As price transparency increases, there is increasingly downward pressure on prices. The fear of losing volume to a lower-priced competitor inspires price-matching which can lead to a spiral-down effect, and a race to the bottom. Companies that know how to accurately measure customer price response can reverse this trend and find surprising opportunities to get price premiums.
One of the most striking examples is in the competitive retail electric market. A number of states have de-coupled electrical energy generation and transmission from retailing. To date, 24 states have provided some measure of competitive retailing of electricity. These states have created a fascinating laboratory in which customer price response can be measured.
The intensity of the competition was highlighted by the following factors:
- Retail energy is perceived to be a commodity (you can’t differentiate electrons);
- Switching costs are negligible;
- Third-party search engines make pricing completely transparent.
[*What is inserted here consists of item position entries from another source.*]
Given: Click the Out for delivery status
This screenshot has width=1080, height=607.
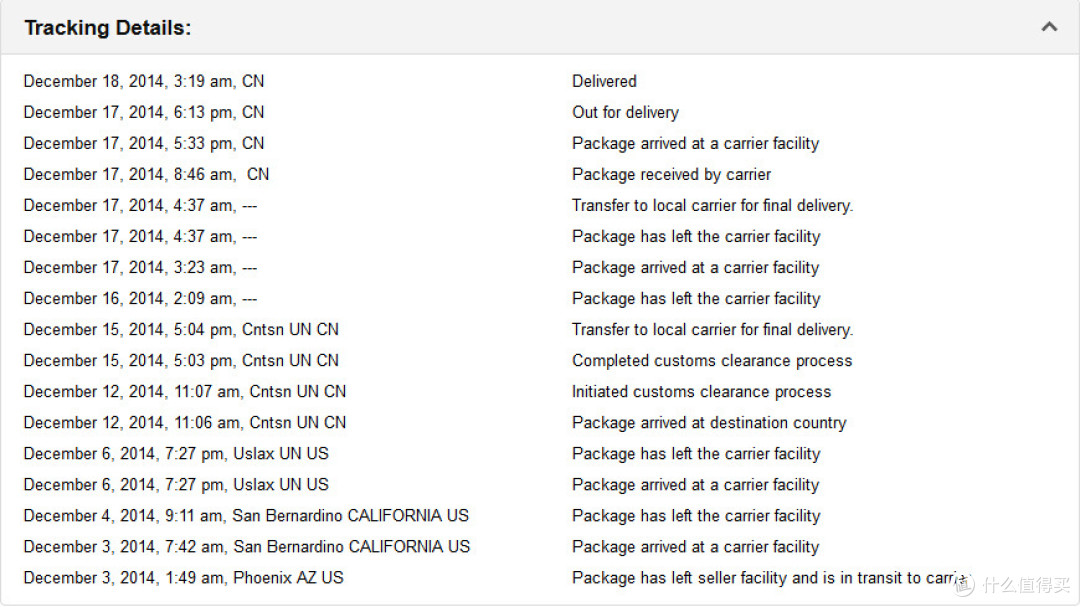Looking at the screenshot, I should click(x=625, y=112).
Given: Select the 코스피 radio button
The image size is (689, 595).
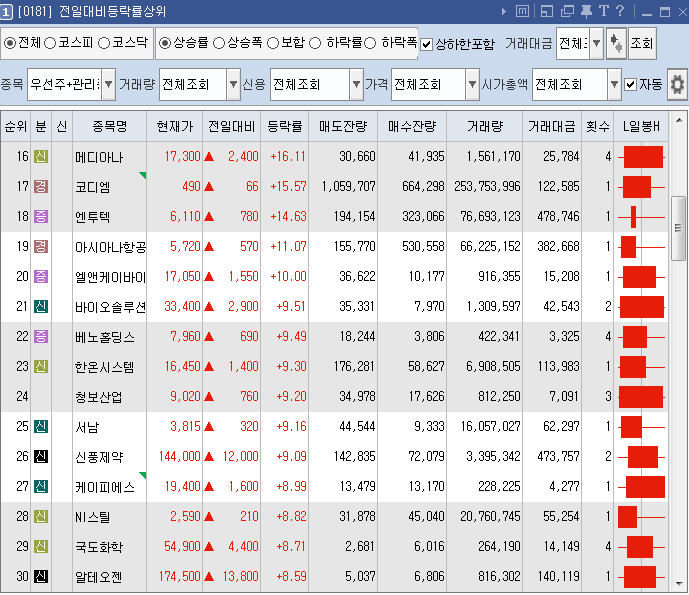Looking at the screenshot, I should tap(50, 44).
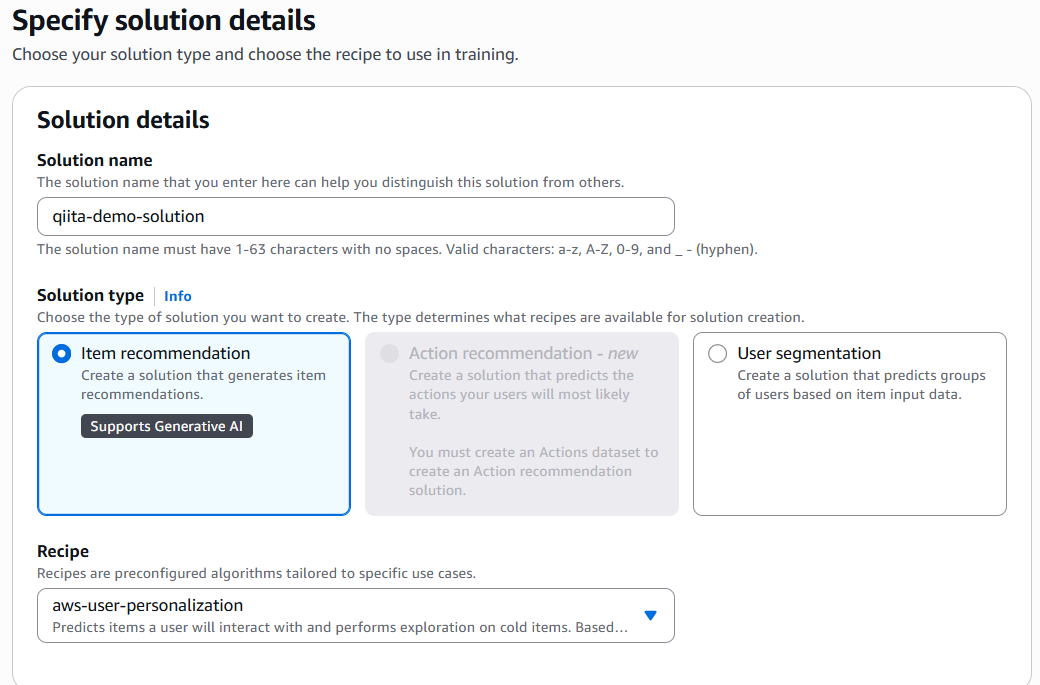1040x685 pixels.
Task: Click inside the qiita-demo-solution name field
Action: 356,216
Our client was an electricity retailer who had previously engaged in a “land grab” approach, winning subscribers with low margins. The concept of “share at any cost” was not sustainable, but as discounts were curtailed, share dropped dramatically. The CEO sought us out because of our experience understanding customer response in highly competitive markets.
We analyzed 22 million price quotes which resulted in 8.2 million contracts. It was critical to normalize for non-price variables such as environmental factors, promotions and strategic implications. Customer attributes such as SIC code, tenure, term & usage were analyzed. Only then were we able to understand the attributes that were predictive of price sensitivity and forecast customer willingness-to-pay.
The granular analysis at the micro-market level gave insights that were not available when looking at aggregated data. We identified a significant number of market segments willing to pay $4 per megawatt hour more than average. Since their typical margin was $3 per megawatt hour, that was substantial.
Armed with the insights from this analysis, our client could answer such questions as:
- When should a lower competitor’s price be matched?
- When can a price premium be justified?
- How much should that price premium be?
- When could value-added services justify higher prices?
With this targeted approach, our client proved that it could use the science of predictive analytics to simultaneously grow share and margin, even in a hyper-competitive market.